PREMIÈRE PARTIE - ARCHIPELAGUS
La
première fois qu’il avait posé le pied sur le sol en béton, Bartolomius s’était
indigné que son prédécesseur pût s’accommoder du chaos. Des blessés étaient
contraints de presser leur membre brisé contre le corps de malades contagieux.
Bartolomius fit scinder les espaces du plateau en fonction des pathologies et
ordonna de couvrir le sol d’un tapis en peaux de dauphin. Il s’attira
immédiatement l’indignation de F Ariana, la fonctionnaire chargée du vivier T
de l’Urbs. T comme trimeurs :
— Sauf
votre respect, Sapiens Médicus, il n’est pas prévu de gaspiller un matériel
aussi noble pour le confort des trimeurs. Une simple couche d’hydraplast aurait
largement suffi.
Ce matériel de synthèse, les trimeurs le
fabriquaient au pied des pétrogeysers cernés de plateformes d’où surgissaient
des chaînes de cuves et de laminoirs. Bartolomius leur devait un contingent de
brûlés plus ou moins graves qu’il s’acharnait à sauver. En vain car, dès qu’il
avait le dos tourné, les plus atteints étaient jetés en pâture aux requins.
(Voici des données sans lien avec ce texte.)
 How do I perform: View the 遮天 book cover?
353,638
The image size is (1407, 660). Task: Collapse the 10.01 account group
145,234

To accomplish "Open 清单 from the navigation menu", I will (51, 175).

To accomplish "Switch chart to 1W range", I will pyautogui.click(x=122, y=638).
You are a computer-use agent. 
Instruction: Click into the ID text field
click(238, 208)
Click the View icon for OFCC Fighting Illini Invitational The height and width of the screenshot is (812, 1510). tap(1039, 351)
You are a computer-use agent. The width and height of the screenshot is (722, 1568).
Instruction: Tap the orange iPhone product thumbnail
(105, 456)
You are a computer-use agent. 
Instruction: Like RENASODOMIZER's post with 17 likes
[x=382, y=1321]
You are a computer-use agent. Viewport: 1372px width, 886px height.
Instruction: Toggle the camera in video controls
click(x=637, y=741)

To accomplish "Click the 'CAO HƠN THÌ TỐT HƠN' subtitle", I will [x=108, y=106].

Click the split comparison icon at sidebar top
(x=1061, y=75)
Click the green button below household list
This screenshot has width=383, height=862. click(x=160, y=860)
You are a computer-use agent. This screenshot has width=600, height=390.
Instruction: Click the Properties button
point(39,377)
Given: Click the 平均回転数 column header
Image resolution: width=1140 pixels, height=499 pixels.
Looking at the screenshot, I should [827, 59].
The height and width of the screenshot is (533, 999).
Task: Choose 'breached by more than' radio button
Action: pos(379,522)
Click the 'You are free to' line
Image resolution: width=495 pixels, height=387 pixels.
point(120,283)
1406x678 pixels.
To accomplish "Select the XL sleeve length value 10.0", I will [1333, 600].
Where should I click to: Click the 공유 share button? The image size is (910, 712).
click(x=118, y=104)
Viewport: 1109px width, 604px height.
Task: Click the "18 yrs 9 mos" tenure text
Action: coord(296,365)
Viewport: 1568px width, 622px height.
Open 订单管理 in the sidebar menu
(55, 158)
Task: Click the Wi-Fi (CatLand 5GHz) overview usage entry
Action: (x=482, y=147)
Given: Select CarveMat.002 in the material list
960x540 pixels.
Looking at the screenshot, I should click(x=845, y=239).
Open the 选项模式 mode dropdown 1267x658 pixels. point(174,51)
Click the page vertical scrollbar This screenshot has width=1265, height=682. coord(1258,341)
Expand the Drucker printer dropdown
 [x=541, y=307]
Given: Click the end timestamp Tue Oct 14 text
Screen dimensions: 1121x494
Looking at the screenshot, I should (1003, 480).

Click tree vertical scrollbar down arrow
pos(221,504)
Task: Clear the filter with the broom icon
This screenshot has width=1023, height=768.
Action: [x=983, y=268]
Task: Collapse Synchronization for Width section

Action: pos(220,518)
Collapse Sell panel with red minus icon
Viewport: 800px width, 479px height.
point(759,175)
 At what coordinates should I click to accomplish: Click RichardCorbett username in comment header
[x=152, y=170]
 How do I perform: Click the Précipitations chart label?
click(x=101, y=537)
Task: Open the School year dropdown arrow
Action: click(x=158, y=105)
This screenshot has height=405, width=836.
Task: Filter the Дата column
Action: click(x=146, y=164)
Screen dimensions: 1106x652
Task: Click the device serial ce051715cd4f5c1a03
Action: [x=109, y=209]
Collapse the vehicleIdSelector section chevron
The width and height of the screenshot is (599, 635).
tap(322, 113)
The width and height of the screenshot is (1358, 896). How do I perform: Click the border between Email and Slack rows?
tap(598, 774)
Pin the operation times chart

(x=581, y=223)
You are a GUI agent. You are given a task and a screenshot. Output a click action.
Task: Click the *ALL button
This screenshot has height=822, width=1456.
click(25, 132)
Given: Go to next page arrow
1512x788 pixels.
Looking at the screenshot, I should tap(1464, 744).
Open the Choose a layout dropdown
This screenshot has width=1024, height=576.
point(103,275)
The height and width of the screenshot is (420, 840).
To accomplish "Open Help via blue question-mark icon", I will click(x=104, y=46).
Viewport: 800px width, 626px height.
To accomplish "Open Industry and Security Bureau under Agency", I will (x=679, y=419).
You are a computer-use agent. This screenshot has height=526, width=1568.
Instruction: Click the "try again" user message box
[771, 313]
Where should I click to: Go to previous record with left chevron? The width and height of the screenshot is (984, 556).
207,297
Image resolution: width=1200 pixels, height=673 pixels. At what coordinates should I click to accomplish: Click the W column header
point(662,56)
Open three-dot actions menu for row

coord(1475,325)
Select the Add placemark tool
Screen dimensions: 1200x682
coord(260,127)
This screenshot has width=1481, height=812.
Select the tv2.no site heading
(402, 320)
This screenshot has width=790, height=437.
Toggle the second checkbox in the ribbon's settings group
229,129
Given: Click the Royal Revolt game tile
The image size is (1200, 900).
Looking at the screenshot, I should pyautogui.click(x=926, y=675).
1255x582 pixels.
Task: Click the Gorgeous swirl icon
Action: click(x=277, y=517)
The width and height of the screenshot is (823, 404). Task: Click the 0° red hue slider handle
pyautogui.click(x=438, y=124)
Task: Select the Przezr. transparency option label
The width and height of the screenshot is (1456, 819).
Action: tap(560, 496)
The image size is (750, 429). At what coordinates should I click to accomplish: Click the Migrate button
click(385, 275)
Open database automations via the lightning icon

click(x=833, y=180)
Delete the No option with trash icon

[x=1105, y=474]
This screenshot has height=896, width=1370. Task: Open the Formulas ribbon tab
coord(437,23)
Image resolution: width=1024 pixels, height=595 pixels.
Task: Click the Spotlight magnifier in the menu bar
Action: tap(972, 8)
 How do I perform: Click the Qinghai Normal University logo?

Pour le choix du sol, Bartolomius ne céda pas et les
peaux de dauphin vinrent adoucir le béton. Un S n’était pas censé obéir à un F,
de la même manière que les T devaient soumission aux F et aux S. Par contre, un
F quelconque pouvait aviser les hautes instances et placer un S déviant en
mauvaise posture.
Ariana, la F qui s’était indignée au sujet du tapis
précieux, s’en était toujours abstenue, sachant à qui elle avait affaire.
Sapiens Bartolomius traînait après lui une réputation de déviant mais, issu de
la puissante lignée des Atanides, s’il était mal considéré, il était aussi
protégé. Ce que la F allait très vite constater, c’est qu’on pouvait être un
médicus efficace tout en transgressant l’ordre établi, à l’exact opposé du
dernier médicus qui se contentait de compter les morts. En secret, elle
admirait la façon dont Atanis Bartolomius rendait la santé aux trimeurs.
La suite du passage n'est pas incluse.